Fortran is fast and has slicing, but it is a little too clumsy to be useful for large programs with polymorphism and pointers.
Python has polymorphism and a nice syntax, but is is dynamic, and that makes nut slow at certain tasks.
I would love to have a compiled language with python-style slicing and a modern syntax, and Julia seems to deliver.
The physical world, and the hardware in the computer, is stateful, not-stateless. There is a finite amount of storage, which can be overwritten.
The idiomatic programming model for functional language isn't like this.
In a functional language to ensure you get fast code, you have to both have a mental model of the program, and a much more complex mental model of the transformations that your functional compiler might (or might not!) apply. This is often exceptionally hard.
A human, like a numerical programmer, has some clever knowledge about how best to order and arrange things to map to an efficient implementation in a stateful world.

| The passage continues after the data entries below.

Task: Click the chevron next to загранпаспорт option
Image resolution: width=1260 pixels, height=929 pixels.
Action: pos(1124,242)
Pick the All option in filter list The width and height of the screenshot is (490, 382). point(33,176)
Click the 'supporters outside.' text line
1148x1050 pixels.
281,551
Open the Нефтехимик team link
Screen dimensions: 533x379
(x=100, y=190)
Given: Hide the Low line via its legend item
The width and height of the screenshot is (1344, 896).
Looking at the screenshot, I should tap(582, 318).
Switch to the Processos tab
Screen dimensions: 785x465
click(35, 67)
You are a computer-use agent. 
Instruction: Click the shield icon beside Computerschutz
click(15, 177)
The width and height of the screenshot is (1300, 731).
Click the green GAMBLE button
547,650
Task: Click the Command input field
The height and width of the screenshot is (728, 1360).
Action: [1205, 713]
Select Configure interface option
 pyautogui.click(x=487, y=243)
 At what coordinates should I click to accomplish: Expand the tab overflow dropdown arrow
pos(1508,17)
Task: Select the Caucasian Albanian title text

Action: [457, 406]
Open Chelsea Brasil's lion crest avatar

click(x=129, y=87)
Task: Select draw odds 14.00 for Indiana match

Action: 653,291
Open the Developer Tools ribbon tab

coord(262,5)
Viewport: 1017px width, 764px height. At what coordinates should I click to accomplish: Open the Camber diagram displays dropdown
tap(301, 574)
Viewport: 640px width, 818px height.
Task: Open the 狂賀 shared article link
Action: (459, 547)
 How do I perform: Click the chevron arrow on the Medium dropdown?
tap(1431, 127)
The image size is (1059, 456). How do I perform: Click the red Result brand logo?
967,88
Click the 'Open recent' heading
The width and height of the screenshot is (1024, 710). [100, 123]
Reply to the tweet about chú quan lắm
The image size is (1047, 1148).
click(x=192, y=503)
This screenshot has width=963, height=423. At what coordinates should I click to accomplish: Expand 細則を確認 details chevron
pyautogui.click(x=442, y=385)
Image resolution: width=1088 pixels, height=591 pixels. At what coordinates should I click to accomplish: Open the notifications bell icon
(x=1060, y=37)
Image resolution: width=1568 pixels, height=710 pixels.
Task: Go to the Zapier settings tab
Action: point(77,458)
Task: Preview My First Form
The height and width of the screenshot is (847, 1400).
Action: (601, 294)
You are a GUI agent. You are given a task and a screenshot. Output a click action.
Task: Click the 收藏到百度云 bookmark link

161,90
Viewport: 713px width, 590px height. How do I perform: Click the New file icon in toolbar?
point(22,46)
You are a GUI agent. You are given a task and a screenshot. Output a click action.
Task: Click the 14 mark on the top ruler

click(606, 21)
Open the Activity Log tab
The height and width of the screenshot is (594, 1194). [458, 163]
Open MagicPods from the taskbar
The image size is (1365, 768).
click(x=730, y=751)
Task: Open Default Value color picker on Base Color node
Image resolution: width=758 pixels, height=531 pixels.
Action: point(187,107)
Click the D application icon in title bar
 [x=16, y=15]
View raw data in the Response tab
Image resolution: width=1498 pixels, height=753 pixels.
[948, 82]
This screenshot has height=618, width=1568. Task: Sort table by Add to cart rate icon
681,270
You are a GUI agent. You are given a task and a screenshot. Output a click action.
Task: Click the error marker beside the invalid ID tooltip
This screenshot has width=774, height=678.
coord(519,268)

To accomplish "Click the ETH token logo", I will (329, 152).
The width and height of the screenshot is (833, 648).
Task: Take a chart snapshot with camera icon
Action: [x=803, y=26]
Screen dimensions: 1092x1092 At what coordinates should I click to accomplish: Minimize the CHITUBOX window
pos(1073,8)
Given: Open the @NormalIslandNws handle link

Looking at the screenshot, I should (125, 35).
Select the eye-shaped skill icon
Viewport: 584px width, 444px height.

Take, for example, a production-level SVD algorithm. You could probably express a SVD method in a functional way. Would it be fast, and have low memory usage, no needless temporaries? (in high performance computing these always go together) Well maybe but you'd have to really massage things in light of a particular implementation's optimizer & quirks. That isn't something scientists have the desire to do.
In practice, the capability of imperative, but data-parallel languages best map to their user's knowledge and capabilities and existing technology for quality execution.
I do not know how I read Julia Language as Julian Assange and thought why he was assiciated with C for numerical computing. I had to read the title again. Doh!
Senthil
"The really, really short answer is that you should not. The somewhat longer answer is that just because you are capable of building a bikeshed does not mean you should stop others from building one just because you do not like the color they plan to paint it. This is a metaphor indicating that you need not argue about every little feature just because you know enough to do so. Some people have commented that the amount of noise generated by a change is inversely proportional to the complexity of the change."
http://bikeshed.com/
Well, yes and no. A C-programmer ought to be able (with some effort) to write C code that's readable and maintainable to *another* C-programmer.
The resulting code however will often *not* be readable, let alone maintainable, to a anyone but a C-programmer. Someone unfamiliar with C might believe they can read the code and understand what it code does, but they won't really. This becomes painfully obvious at least as soon as when someone who isn't a C-programmer tries to modify a C program. For example a scientist, or a graduate student. The learning curve for C is a lot steeper than the one for e.g. Fortran or Basic.
This is the main reason why scientists use Fortran rather than C or C++: you can take the code "at face value", and small modifications will likely work.
Doing nonlinear optimization assignments right now and I am longing for the oasis that is C compared to the chaos and slugishness of MATLAB. Also octave-symbolic just doesn't like me. :'(
Who is this Julia, and how do I meet her?